Goal of the exercise: Of the material below, only the lines from the line containing "[Vectorization_process] (45, 1989)" down to the line containing "RV (243, 2203)" belong in the answer, written out exactly.

Raw data:
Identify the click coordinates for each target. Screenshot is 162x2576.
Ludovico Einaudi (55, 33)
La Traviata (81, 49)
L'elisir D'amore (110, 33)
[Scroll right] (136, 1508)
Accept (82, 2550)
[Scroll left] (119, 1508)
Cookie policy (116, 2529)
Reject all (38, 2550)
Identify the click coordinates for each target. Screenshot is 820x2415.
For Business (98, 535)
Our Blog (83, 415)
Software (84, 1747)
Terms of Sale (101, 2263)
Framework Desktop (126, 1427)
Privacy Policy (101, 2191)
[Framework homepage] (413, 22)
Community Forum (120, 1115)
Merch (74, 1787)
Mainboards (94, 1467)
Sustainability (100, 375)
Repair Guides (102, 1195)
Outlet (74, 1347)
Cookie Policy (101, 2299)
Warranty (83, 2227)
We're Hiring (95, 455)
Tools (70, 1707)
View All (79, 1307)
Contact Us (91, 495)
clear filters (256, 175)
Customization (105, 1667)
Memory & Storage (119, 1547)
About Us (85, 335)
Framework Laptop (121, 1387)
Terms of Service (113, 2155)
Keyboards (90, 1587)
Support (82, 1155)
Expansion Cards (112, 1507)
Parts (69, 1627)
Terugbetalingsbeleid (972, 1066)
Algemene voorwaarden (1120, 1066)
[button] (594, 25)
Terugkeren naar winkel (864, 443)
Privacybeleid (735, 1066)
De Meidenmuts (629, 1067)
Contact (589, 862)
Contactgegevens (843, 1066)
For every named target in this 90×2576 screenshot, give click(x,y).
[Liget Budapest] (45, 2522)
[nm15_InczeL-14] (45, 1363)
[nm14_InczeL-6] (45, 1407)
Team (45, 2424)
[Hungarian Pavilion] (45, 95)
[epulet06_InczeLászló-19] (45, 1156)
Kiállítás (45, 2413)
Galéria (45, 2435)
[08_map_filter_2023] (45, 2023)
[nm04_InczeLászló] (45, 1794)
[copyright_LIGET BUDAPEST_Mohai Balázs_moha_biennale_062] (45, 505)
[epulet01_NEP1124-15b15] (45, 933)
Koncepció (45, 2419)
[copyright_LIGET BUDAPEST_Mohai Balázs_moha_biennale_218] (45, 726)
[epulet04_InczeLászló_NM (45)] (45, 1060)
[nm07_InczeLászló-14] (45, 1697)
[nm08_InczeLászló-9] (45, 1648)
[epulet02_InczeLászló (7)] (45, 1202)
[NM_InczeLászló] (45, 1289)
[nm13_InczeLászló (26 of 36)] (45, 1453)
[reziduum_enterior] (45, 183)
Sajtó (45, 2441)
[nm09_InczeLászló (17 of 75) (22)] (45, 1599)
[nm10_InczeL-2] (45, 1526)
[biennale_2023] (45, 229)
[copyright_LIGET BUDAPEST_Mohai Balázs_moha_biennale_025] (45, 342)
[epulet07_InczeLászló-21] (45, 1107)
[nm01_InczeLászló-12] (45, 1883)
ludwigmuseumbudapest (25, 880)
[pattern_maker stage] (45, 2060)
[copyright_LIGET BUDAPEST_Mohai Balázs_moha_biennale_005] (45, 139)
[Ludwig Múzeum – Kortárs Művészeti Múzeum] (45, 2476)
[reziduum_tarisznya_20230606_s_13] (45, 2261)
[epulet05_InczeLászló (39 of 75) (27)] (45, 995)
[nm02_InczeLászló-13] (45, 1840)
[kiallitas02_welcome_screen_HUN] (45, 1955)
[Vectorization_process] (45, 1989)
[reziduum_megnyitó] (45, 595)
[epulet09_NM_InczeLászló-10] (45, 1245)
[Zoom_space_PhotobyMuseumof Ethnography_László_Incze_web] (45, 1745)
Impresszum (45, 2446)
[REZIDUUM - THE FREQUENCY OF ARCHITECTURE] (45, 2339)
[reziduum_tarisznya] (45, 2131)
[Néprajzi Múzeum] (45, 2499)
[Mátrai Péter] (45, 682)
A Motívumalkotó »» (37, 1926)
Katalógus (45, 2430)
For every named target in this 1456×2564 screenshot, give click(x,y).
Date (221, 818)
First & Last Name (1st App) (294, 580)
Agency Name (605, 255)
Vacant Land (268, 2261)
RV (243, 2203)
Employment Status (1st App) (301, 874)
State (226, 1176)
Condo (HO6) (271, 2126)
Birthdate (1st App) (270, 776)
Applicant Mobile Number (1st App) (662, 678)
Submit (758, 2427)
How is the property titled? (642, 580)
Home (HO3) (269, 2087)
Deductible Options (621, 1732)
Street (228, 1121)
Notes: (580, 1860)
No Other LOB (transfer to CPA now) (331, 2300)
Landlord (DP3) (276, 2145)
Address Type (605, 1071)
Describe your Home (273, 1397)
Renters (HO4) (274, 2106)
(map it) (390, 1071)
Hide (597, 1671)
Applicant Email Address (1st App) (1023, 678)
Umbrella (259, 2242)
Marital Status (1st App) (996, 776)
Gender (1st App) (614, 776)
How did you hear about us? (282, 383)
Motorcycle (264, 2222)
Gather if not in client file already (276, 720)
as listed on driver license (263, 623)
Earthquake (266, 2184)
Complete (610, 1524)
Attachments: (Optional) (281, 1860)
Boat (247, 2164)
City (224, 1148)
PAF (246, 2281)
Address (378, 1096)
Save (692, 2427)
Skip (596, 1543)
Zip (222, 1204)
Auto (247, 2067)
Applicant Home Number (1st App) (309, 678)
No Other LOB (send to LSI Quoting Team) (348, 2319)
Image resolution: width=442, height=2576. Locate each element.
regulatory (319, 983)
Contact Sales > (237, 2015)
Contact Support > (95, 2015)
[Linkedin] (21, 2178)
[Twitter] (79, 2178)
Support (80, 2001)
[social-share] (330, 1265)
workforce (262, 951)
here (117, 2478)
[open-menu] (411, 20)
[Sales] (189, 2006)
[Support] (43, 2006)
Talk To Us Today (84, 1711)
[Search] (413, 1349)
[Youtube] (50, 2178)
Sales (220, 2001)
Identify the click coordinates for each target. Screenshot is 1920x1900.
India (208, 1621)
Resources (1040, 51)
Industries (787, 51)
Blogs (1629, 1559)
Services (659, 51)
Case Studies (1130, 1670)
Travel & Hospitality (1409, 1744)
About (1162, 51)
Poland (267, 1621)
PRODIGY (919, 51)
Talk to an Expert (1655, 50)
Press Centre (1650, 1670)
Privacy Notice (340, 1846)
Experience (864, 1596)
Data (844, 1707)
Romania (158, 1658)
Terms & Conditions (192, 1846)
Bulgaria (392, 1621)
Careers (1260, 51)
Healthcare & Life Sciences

Written solution:
[Vectorization_process] (45, 1989)
[reziduum_megnyitó] (45, 595)
[epulet09_NM_InczeLászló-10] (45, 1245)
[Zoom_space_PhotobyMuseumof Ethnography_László_Incze_web] (45, 1745)
Impresszum (45, 2446)
[REZIDUUM - THE FREQUENCY OF ARCHITECTURE] (45, 2339)
[reziduum_tarisznya] (45, 2131)
[Néprajzi Múzeum] (45, 2499)
[Mátrai Péter] (45, 682)
A Motívumalkotó »» (37, 1926)
Katalógus (45, 2430)
For every named target in this 1456×2564 screenshot, give click(x,y).
Date (221, 818)
First & Last Name (1st App) (294, 580)
Agency Name (605, 255)
Vacant Land (268, 2261)
RV (243, 2203)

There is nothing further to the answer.